Wallyworld,Dicks and BPS dont show any.


----------



## flounderslayerman (Jun 3, 2011)

I build mine. But pm cosson gigs he'll have what you need. Did you get to see the jub this morning ?


----------



## scott44 (Aug 17, 2013)

flounderslayerman said:


> I build mine. But pm cosson gigs he'll have what you need. Did you get to see the jub this morning ?


Yea...got there about 6:30 and it wasn't much,they said it was a lot better yesterday.I got 2 15in flounder and 2 mullet though ..saw lots of tiny flounder and some shrimp pods swimming around. Was pretty cool!!...never seen one before and cant wait till next summer to see a good one.


----------



## flounderslayerman (Jun 3, 2011)

I hate having to work it causes me to miss jubs. I got on one really good one this year. As long as the water is hot there's a chance for one with the right wind.


----------



## flounderslayerman (Jun 3, 2011)

If you just want to get a cheap gig to try out gigging get a BnM #8. Most bait shops should have them. They just don't last long.


----------



## dsar592 (Oct 12, 2007)

Man if you are walking in a jubilee make you one. Go to home depot and get you a 3/8 threaded rod and drill a hole in an old broom stick or wooden dowel. Screw it in there about 3 inches and leave 5-6 inches sticking out. This is what I use when walking and the flounder will stay on it and you dont have to put your hand under them to pick them out of the water.
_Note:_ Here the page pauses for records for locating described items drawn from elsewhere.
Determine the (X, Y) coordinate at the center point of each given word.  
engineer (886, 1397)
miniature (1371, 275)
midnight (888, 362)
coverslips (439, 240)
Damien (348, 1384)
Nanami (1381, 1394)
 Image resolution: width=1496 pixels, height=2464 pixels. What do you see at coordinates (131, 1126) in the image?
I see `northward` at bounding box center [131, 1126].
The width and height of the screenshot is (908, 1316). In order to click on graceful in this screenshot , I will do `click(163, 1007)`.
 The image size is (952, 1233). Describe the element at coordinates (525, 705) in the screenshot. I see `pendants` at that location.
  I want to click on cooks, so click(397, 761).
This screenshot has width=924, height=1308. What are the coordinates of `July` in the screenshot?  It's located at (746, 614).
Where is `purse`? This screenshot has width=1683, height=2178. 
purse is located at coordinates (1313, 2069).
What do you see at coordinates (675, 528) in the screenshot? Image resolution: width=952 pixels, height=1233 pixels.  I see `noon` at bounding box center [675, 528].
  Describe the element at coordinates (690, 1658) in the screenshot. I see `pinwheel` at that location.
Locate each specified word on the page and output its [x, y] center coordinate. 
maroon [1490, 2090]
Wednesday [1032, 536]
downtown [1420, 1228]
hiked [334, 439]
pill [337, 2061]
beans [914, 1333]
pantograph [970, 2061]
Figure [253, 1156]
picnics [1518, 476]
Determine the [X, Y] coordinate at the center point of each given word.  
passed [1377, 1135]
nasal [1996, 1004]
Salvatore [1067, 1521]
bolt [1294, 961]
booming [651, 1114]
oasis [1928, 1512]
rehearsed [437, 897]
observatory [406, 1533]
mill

Some people like dragging a stringer on a metal rod. You can buy them at fishermans discount on 98 in fairhope or other plades. I just dont like to walk and drag all that weight but thats me. If you are using a boat buy a cosson gig head and get a boutwell handle from the blue water ships store in foley and you will be set. You will need to make a rake to get the fish off cause once you stick them with a cosson gig its on there...


----------



## flounderslayerman (Jun 3, 2011)

You can get boutwell poles at cambells hardware in robertsdale also. I use a s


----------



## flounderslayerman (Jun 3, 2011)

You can get boutwell poles at cambells hardware in robertsdale also. When I wade I use a stainless rod with a barb on it and a stringer attached to it. Just stick em and slide on the stringe but it can be pain to drag a bunch of fish.


----------